- [PROBLEM DESCRIPTION] Using the data below, gather each line that includes the word "value".

--- DATA PROVIDED Enclosed Below ---

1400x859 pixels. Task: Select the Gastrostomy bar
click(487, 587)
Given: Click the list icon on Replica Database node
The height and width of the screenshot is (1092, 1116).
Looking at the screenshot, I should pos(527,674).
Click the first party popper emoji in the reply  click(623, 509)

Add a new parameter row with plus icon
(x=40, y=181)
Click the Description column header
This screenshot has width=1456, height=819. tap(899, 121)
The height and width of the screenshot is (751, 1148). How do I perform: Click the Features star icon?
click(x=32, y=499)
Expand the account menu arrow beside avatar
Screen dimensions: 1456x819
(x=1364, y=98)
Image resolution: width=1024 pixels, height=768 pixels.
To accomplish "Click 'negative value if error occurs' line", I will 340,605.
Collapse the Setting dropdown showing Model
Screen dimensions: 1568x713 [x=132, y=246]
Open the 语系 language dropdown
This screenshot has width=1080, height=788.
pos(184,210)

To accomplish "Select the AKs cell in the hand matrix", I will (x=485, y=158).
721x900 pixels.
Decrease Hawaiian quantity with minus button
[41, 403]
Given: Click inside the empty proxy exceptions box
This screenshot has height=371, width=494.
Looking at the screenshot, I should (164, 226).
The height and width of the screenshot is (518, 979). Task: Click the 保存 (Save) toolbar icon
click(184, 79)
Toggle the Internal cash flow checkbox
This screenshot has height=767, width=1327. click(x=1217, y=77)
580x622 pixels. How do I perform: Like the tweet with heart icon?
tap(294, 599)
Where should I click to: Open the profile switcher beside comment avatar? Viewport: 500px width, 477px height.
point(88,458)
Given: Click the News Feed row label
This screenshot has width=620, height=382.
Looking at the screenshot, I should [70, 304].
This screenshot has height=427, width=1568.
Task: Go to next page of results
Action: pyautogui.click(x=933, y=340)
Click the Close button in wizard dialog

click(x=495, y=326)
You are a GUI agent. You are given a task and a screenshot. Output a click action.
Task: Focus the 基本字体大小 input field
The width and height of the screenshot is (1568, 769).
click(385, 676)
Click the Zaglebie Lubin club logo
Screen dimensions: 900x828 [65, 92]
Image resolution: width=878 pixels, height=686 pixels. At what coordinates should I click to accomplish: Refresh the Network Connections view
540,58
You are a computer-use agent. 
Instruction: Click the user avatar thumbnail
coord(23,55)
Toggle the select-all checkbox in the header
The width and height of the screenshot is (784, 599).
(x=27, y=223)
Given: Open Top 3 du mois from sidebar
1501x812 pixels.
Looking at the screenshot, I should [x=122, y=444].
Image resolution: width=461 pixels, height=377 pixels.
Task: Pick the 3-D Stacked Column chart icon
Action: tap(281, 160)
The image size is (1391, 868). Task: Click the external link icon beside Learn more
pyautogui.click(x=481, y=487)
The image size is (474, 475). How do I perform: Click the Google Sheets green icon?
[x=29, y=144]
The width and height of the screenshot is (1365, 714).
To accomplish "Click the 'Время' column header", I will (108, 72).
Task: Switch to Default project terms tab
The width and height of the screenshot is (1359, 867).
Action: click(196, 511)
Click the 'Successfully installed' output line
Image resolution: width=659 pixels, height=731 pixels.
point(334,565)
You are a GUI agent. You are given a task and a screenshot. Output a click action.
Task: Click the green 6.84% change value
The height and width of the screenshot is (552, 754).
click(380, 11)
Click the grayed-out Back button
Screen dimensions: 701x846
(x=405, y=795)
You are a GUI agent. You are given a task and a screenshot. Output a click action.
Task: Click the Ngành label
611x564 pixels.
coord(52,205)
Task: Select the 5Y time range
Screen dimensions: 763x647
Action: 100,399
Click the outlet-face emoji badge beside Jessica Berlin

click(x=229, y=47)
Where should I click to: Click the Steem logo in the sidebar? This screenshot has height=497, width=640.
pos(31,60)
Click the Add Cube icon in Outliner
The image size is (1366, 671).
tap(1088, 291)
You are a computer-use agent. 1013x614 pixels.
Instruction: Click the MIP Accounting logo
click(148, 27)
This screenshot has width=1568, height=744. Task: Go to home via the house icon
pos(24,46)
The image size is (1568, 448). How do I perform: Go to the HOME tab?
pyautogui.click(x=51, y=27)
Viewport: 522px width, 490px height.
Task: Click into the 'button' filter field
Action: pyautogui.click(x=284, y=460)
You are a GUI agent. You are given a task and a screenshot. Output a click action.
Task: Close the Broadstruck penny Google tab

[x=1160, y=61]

--- End of Enclosed DATA PROVIDED ---

- [SOLVED EXERCISE]
To accomplish "Click 'negative value if error occurs' line", I will 340,605.
Task: Click the green 6.84% change value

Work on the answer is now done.